An analysis of the Provisional Results declared by the Electoral Commission indicates that all political parties, except NZ First and Conservative, recorded a decline in the total number of votes polled in Parliamentary Election 2014.
The final results will be declared on October 4 and with about 330,000 special votes being counted, political fortunes may change.
National Party, throwing its weight behind its charismatic leader John Key, demonstrated that unity of purpose overrides all other considerations. Although distracted somewhat by ‘Dirty Politics,’ the threatened ‘Moment of Truth’ by Kim Dotcom and matters involving Judith Collins (forcing her in the process to forfeit her ministerial portfolios), National MPs and supporters campaigned largely for Party Vote.
Although National swept the election with a convincing majority of 48.06% of the votes polled translating to 61 seats (of which 20 are List candidates), in actual terms, as per the provisional results, the Party polled 48, 172 fewer votes (1,010,464) compared to Election 2011 (1,058636). However, in percentage terms, the Party showed improvement (47.31% in 2011).
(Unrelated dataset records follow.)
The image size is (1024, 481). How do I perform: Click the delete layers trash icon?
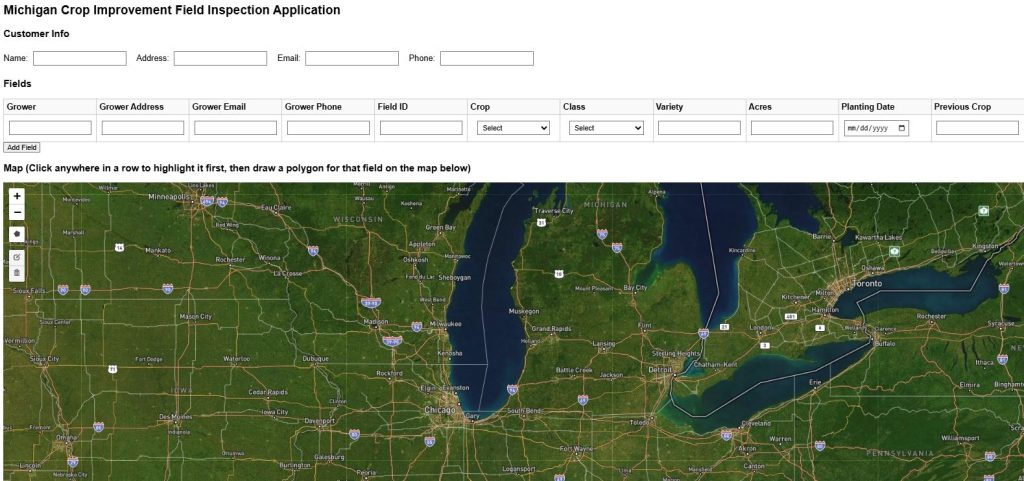click(17, 272)
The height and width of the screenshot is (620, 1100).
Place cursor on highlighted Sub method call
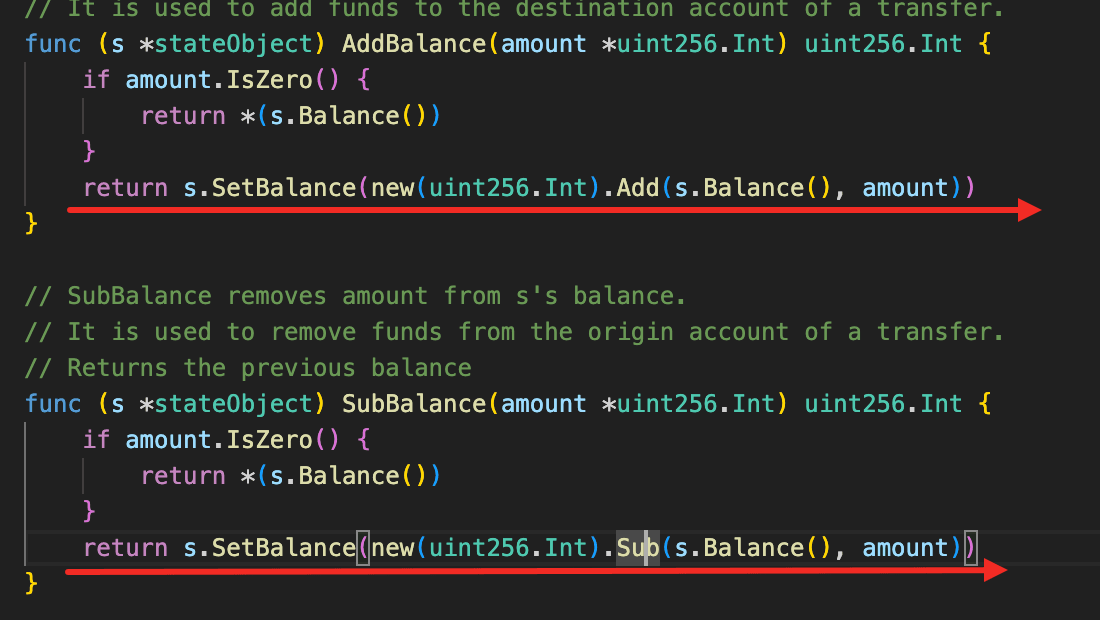638,547
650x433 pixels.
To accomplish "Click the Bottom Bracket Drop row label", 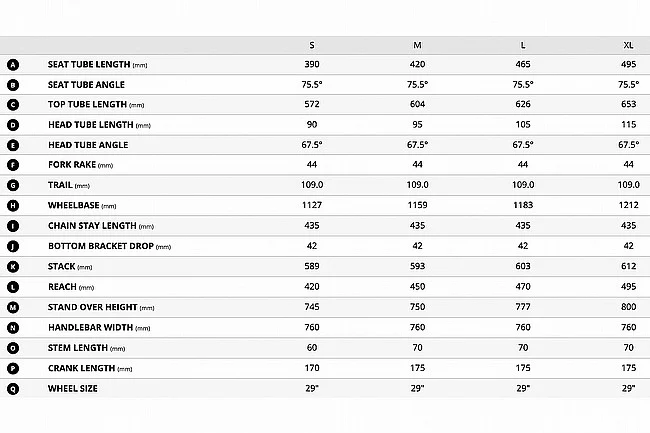I will (x=109, y=246).
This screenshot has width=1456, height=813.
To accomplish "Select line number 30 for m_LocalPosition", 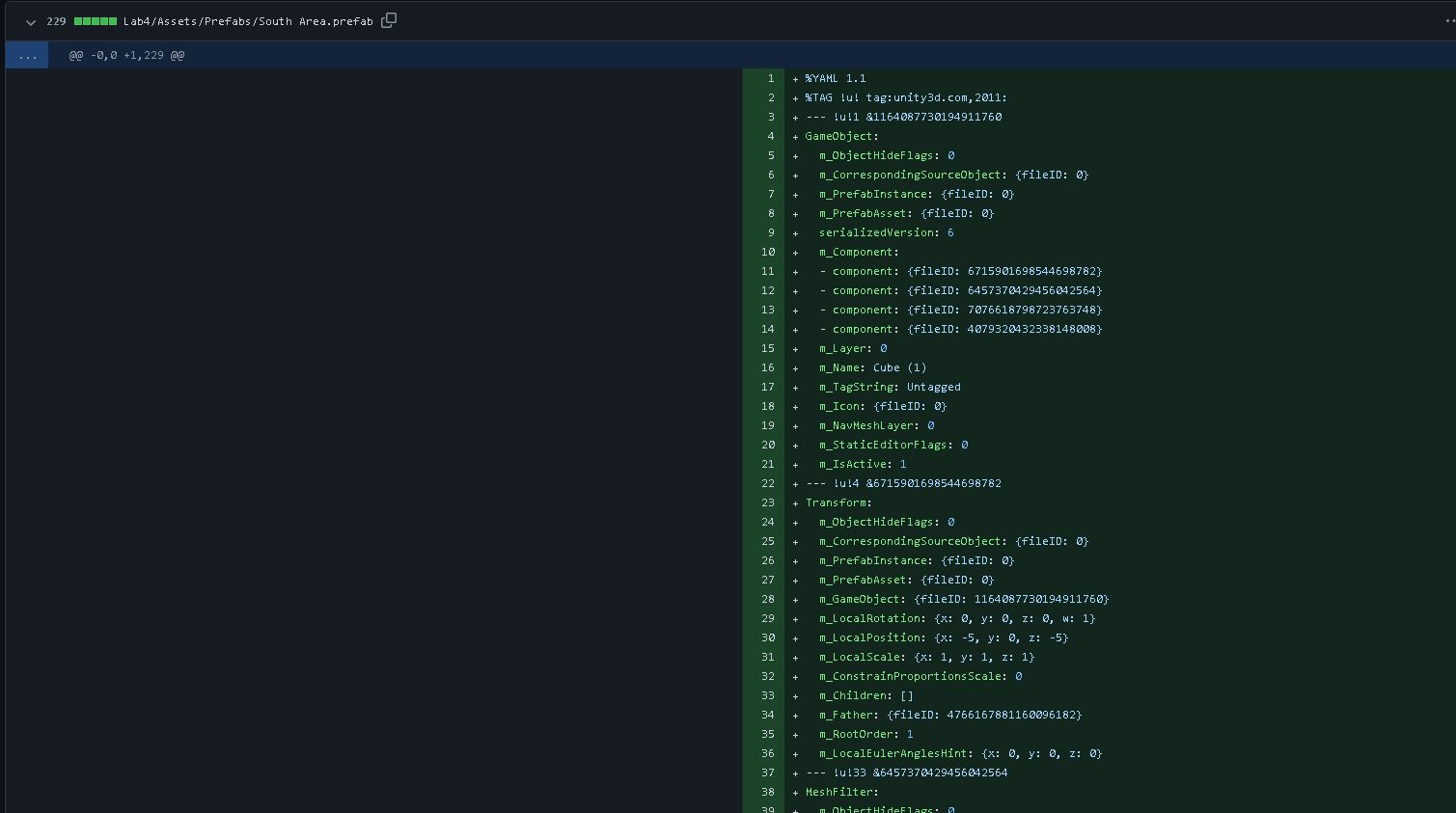I will point(768,637).
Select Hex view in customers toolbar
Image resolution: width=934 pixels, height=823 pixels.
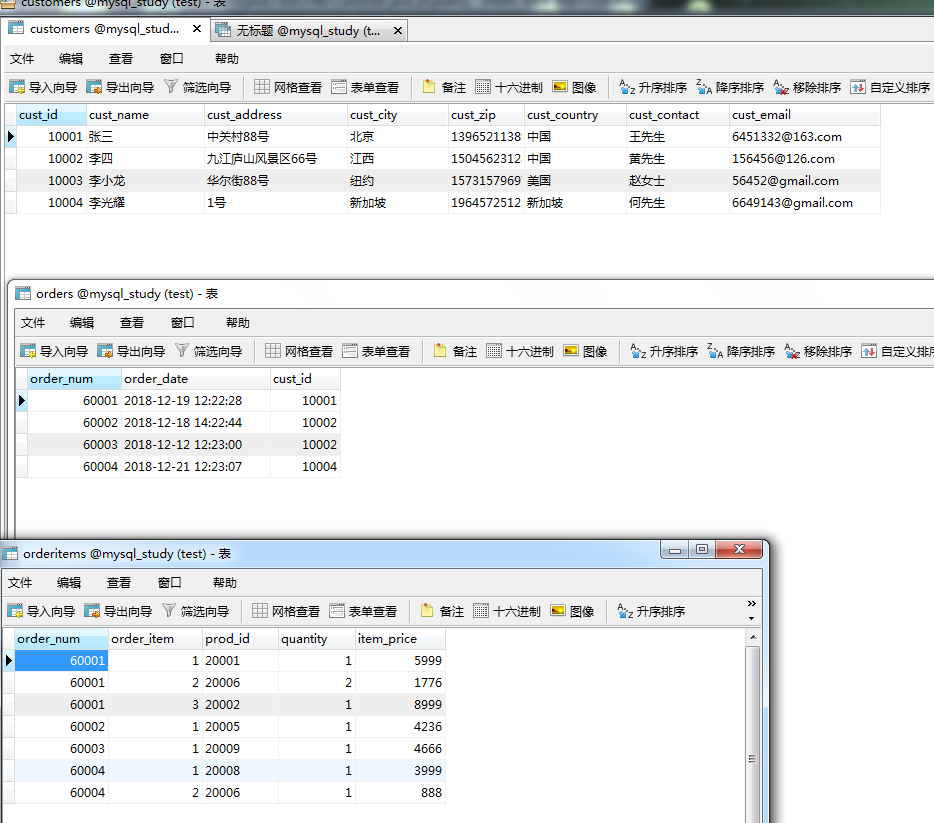509,88
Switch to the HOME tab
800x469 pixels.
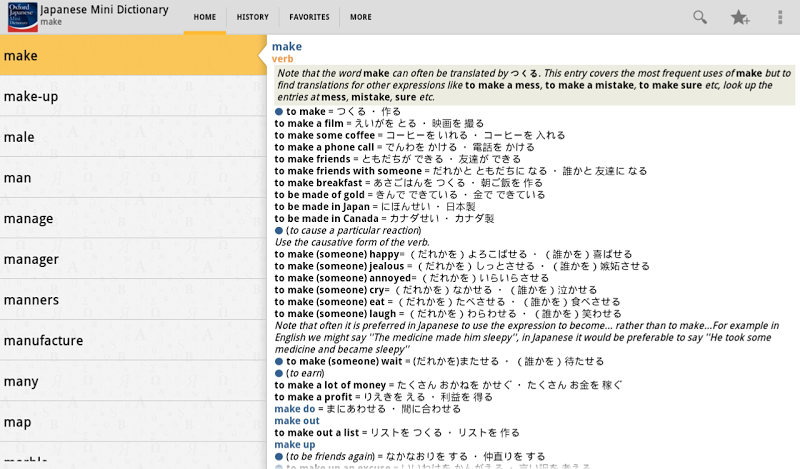[x=205, y=17]
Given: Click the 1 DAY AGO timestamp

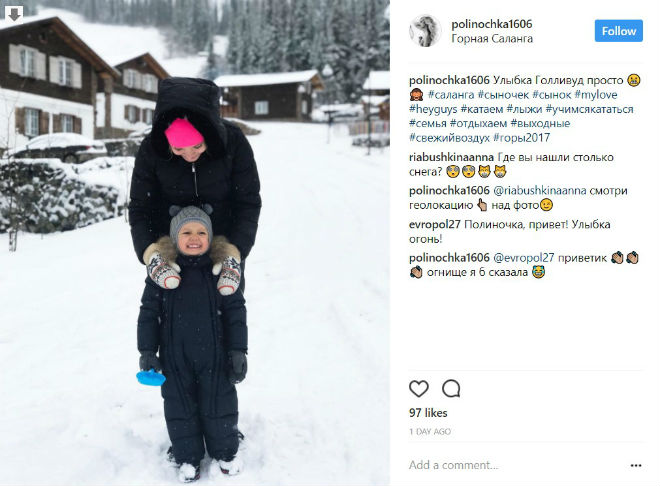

Labour took a severe beating, losing a massive 95,791 votes between the two elections. It polled 519,146 votes in Election 2014, compared to 614,937 votes in 2011. Only 24.69% favoured Labour, down from 27.48% in 2011. The Party gained a few important seats but could get only 32 members (five of them on List) in to the forthcoming Parliament. Party Leader David Cunliffe, its leader resigned last week but internal squabbles are from over.
The Green Party lost 36608 votes in 2014, polling 210,764 votes (tallying 13 seats) compared to 247,372 votes (14 seats) in 2011. ACT also suffered, with its total number of votes declining by 9379 to 14,510 votes (from 23,889 votes in 2011). United Future displayed a dismal performance; with just 4533 Party Votes, it lost almost 67% of the votes it polled in 2011 (13443).
New Zealand First, with 11 members in Parliament is the most impressive performer in this year’s election. The Party collected 186,031 votes, up by 38487 votes over its tally in 2011 (147,544). The Conservative Party did not win any seat but significantly improved its Party Votes, from 59,237 in 2011 to 86,616 in 2014, accounting for an increase of 27,379 votes. This Party, with its Centre-Right leaning, can become a formidable force in the years to come.